- What is required
Copy each line of the records below that mentions the word "next".

- Records for the exercise
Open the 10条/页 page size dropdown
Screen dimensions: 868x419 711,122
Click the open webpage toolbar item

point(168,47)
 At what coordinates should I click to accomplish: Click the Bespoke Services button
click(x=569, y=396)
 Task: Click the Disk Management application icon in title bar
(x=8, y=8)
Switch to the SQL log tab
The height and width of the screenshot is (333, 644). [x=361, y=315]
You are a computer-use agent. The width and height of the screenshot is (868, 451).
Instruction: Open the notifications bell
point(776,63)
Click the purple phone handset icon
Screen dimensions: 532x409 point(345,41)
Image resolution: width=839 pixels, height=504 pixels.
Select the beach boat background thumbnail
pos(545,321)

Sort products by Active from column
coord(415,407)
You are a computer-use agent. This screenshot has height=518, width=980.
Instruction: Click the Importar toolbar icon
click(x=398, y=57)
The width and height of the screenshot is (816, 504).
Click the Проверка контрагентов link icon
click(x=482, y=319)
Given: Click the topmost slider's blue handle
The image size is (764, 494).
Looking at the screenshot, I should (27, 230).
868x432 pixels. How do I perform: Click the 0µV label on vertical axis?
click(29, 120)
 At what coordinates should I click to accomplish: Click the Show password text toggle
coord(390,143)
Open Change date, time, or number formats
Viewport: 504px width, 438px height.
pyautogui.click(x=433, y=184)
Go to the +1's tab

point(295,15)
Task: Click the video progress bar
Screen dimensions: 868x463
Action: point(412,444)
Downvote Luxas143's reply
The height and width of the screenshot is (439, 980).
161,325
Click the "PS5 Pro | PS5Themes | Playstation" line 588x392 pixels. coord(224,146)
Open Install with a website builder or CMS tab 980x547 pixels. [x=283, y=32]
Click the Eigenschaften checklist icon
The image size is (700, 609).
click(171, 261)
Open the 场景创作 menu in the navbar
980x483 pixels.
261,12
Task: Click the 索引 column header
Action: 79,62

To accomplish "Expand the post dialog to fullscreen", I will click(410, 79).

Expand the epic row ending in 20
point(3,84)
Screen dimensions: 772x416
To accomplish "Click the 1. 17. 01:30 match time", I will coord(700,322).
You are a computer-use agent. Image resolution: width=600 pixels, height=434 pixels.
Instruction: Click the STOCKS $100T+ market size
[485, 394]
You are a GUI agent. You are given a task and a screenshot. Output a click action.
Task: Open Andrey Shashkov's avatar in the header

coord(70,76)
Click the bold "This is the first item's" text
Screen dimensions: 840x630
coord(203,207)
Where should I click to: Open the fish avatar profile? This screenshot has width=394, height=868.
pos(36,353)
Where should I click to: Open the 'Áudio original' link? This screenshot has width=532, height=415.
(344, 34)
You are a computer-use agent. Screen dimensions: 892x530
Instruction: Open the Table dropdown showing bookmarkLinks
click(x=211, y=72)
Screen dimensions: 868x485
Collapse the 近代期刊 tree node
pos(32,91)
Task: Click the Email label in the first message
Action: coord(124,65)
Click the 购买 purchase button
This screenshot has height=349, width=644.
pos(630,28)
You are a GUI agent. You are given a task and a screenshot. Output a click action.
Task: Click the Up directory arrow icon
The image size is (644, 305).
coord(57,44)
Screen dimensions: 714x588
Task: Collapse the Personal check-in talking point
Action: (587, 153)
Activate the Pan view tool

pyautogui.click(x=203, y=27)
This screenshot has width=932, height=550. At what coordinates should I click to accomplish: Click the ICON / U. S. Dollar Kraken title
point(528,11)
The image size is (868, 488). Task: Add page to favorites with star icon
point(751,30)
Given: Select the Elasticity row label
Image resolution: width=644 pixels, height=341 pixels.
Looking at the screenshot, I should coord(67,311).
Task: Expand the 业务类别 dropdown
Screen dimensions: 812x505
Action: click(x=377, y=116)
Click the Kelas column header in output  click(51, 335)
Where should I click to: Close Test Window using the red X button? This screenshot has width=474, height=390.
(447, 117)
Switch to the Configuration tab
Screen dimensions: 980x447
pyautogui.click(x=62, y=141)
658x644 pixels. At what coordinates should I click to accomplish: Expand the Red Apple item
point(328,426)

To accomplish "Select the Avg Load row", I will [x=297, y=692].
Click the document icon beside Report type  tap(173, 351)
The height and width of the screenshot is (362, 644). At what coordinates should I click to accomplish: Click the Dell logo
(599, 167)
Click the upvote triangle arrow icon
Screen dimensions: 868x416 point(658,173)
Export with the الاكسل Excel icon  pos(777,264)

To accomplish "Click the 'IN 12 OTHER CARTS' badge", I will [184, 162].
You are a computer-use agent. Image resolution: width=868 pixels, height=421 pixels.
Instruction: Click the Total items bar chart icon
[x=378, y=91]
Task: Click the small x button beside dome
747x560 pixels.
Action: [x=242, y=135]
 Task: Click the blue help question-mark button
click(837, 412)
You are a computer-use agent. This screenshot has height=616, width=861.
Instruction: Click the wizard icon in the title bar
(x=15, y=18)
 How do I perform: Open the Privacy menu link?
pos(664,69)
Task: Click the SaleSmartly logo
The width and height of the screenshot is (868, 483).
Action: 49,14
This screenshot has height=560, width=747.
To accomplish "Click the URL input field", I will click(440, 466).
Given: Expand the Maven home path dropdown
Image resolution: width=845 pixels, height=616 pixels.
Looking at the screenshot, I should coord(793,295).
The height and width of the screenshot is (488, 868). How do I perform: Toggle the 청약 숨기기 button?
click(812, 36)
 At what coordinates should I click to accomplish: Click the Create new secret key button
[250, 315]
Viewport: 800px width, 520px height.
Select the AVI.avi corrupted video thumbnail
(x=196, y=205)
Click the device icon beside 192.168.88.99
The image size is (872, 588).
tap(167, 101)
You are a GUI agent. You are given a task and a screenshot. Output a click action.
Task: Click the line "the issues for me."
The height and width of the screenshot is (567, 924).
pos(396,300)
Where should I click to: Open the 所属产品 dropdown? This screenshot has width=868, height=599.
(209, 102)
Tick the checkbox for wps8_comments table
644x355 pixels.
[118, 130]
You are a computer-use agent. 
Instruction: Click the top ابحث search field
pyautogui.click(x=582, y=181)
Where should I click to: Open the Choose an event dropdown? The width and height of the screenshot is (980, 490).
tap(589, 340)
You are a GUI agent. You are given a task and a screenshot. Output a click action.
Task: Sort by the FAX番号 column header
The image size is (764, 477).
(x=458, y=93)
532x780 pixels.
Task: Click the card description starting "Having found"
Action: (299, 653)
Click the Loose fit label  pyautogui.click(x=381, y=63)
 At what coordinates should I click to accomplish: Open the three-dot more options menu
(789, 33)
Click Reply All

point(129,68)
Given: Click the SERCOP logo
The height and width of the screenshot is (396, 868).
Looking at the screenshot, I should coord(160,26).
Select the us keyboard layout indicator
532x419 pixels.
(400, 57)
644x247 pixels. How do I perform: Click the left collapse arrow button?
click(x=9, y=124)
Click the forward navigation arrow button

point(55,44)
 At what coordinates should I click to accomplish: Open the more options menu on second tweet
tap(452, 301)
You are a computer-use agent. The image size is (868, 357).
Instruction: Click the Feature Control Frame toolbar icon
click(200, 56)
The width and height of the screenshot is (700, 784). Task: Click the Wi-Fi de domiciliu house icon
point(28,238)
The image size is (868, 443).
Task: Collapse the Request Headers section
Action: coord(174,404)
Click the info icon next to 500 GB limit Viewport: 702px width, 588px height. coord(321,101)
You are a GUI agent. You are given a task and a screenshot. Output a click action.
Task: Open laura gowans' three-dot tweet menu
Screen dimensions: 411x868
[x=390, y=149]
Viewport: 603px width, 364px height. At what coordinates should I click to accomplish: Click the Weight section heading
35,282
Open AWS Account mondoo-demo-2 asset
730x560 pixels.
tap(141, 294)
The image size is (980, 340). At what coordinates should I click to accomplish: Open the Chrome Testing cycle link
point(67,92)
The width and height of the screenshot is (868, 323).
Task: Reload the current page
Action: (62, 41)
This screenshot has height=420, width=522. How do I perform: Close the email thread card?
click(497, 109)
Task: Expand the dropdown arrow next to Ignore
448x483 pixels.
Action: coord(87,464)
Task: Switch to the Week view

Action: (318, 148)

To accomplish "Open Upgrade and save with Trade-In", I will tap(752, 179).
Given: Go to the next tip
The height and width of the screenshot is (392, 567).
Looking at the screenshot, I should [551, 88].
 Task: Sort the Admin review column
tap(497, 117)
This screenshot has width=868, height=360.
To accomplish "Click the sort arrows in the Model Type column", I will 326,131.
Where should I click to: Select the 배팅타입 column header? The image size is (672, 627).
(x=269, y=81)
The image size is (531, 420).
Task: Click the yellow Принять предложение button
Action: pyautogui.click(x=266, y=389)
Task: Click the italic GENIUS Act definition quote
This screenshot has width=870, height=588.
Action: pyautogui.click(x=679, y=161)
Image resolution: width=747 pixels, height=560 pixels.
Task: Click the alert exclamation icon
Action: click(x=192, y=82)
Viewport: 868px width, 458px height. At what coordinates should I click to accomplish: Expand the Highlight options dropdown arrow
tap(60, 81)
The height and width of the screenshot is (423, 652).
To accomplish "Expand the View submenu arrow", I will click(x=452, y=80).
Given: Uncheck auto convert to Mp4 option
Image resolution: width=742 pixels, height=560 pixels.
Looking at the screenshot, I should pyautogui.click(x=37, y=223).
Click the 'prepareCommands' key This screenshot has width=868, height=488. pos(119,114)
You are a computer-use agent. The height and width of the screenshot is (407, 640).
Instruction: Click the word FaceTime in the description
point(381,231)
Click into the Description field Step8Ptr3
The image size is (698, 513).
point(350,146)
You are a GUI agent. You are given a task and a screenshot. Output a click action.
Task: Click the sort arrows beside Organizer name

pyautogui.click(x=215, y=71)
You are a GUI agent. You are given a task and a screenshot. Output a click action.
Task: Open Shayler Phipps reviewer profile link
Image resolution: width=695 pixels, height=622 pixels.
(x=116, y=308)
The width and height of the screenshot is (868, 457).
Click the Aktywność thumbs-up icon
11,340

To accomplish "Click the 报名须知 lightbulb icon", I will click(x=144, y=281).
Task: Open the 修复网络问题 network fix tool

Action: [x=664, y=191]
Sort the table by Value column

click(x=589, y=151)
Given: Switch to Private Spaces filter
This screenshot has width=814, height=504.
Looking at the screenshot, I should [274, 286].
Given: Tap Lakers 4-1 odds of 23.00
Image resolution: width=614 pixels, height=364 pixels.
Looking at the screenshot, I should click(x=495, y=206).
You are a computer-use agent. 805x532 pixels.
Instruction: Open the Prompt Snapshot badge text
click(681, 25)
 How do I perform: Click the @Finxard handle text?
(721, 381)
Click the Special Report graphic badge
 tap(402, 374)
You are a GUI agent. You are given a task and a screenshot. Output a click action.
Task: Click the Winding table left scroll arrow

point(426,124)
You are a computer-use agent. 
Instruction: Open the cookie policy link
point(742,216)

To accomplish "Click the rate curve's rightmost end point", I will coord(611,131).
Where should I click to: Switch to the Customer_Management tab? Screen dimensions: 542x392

- Response for this exercise
Click the info icon next to 500 GB limit Viewport: 702px width, 588px height. coord(321,101)
Task: Expand the dropdown arrow next to Ignore
Given: Go to the next tip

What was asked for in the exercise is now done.